Acir Boroto | Garibaldi (RS)

Com mais de duas décadas de trajetória, a Famiglia Boroto participa pela sétima vez da Naturebas. A vinícola levará cerca de dez rótulos entre vinhos e espumantes, incluindo lançamentos como o Espumante de Mirtilo, a Sidra de Maçã, o Nature Borgonhin e o vinho tinto Que Laori, elaborado com a variedade Isabel. Para Acir Boroto, o consumidor atual procura produtos com identidade e autenticidade. São Paulo foi o primeiro mercado da vinícola fora do Rio Grande do Sul e continua sendo estratégico para o crescimento da marca.

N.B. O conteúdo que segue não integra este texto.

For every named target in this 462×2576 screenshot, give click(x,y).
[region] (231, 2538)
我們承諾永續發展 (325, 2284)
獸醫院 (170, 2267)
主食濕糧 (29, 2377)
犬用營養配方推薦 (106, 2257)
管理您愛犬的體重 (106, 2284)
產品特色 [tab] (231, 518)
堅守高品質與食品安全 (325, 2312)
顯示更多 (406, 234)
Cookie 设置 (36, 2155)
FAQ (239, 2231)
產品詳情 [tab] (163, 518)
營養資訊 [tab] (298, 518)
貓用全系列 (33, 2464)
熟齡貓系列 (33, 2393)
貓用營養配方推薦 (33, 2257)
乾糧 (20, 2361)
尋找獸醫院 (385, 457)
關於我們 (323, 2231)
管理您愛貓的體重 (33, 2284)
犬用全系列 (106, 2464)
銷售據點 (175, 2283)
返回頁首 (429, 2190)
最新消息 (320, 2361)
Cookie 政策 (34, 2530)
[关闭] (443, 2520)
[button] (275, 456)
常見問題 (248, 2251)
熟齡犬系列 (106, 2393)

O lema da atual fase resume bem o espírito do projeto: "Beba saúde. Beba Boroto."

**Bodega Koetz**

Roger Koetz | Taquara (RS)

A Bodega Koetz nasceu em 2018 e chega à sua terceira participação na Naturebas. O projeto apresentará cinco rótulos, com destaque para os lançamentos Riesling Renano e Tannat. Completam o portfólio o Pét-Nat de Peverella, Pinot Noir e Vermentino. Roger Koetz observa uma mudança importante no comportamento do público das feiras especializadas: hoje os visitantes buscam conhecer os produtores, entender os processos e aprofundar o contato com os vinhos. Segundo ele, a vinícola vive uma fase de consolidação da identidade, mantendo a curiosidade como motor e a autenticidade como destino. Mais do que reunir produtores em uma plataforma, a Cave Winex acompanha, documenta e ajuda a ampliar a visibilidade de projetos que representam diferentes formas de produzir vinho no Brasil. A presença de 12 parceiros na Naturebas evidencia não apenas a força desses produtores, mas também o amadurecimento de um mercado que valoriza cada vez mais origem, autoria e conexão entre quem produz e quem consome.